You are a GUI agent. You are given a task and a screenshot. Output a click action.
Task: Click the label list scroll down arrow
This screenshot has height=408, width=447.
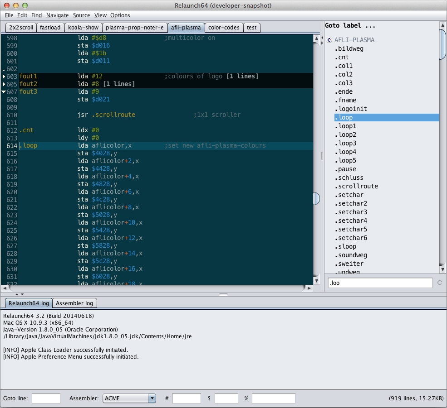pyautogui.click(x=443, y=269)
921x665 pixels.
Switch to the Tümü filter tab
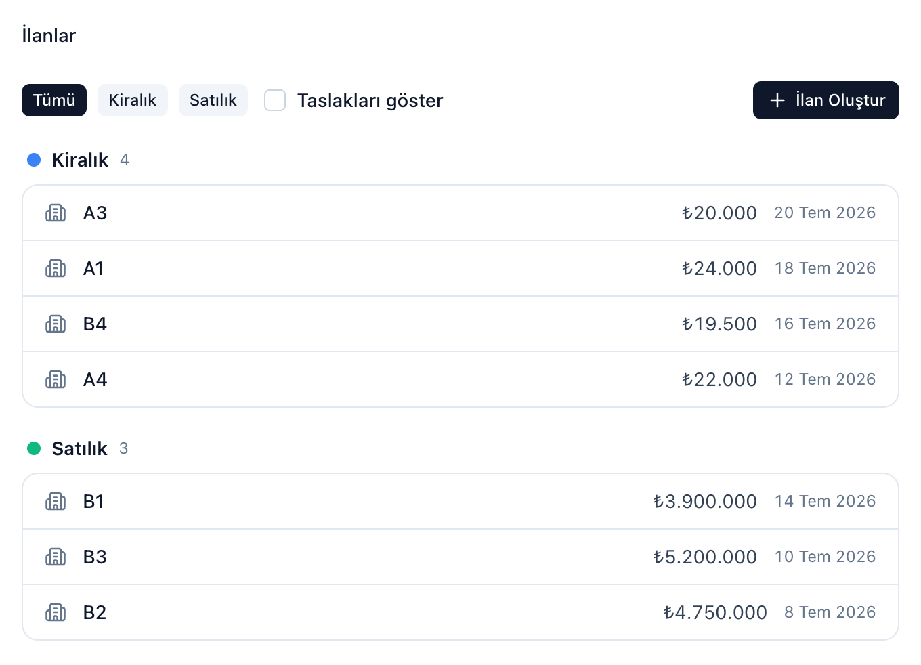(54, 100)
********
(Try it): Every line above must appear in the answer unchanged, and no picture may appear in it.

(Answer space):
You are a GUI agent. You are given a task and a screenshot. Output a click action.
Task: Click the label list scroll down arrow
This screenshot has height=408, width=447.
pyautogui.click(x=443, y=269)
921x665 pixels.
Switch to the Tümü filter tab
(54, 100)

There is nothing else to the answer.